Cet affrontement final est un enjeu très médiatique : en 2024, l’événement a attiré 78 millions de téléspectateurs cumulés, soit 160% de plus qu’en 2023. Au niveau des affluences cependant, le tournoi placé immédiatement après le Six Kings Slam masculin n’a attiré que quelques centaines de spectateurs sur certains jours, dans une arène qui peut en accueillir 5.000. La disparité entre l’affluence et l’attention médiatique témoigne de la priorité accordée aux communautés de fans autour des joueuses quand elles n’évoluent pas sur leur marché domestique de supporters. C’est un déplacement du cœur de valeur vers le reach médiatique et digital. La fan-expérience est en effet axée sur la diffusion de contenu, le storytelling des joueuses et leur influence auprès des sponsors.
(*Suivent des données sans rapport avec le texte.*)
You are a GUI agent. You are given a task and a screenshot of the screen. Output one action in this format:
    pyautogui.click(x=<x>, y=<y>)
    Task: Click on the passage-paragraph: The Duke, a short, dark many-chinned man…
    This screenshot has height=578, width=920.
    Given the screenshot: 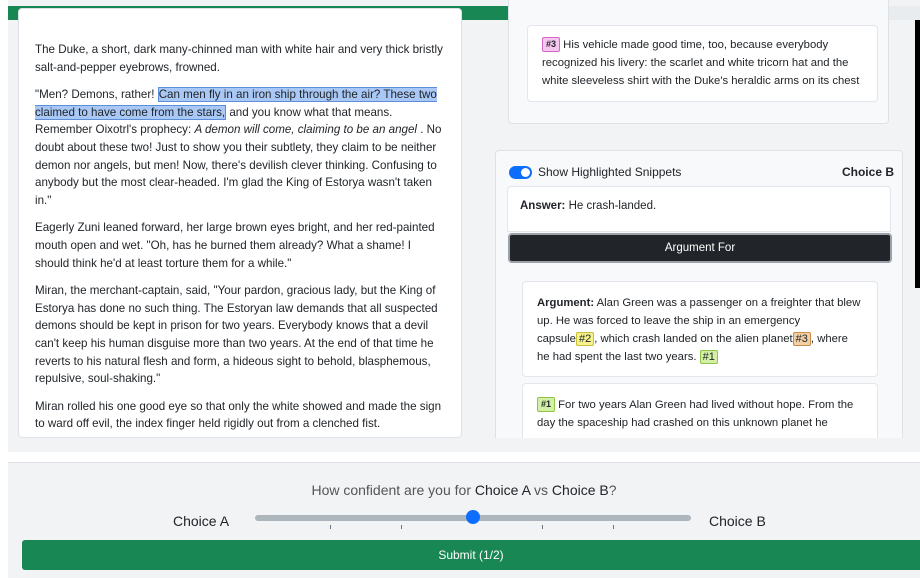 What is the action you would take?
    pyautogui.click(x=239, y=58)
Le rebranding et les orientations stratégiques de la WTA pour le cycle post-2025 témoignent de l’importance croissante accordée aux joueuses dans l’écosystème du tennis professionnel féminin. Ambassadrices et actrices du jeu, elles montrent bien que c’est la valeur qu’elles construisent auprès des fans qui est la première variable de la structuration d’une ligue professionnelle.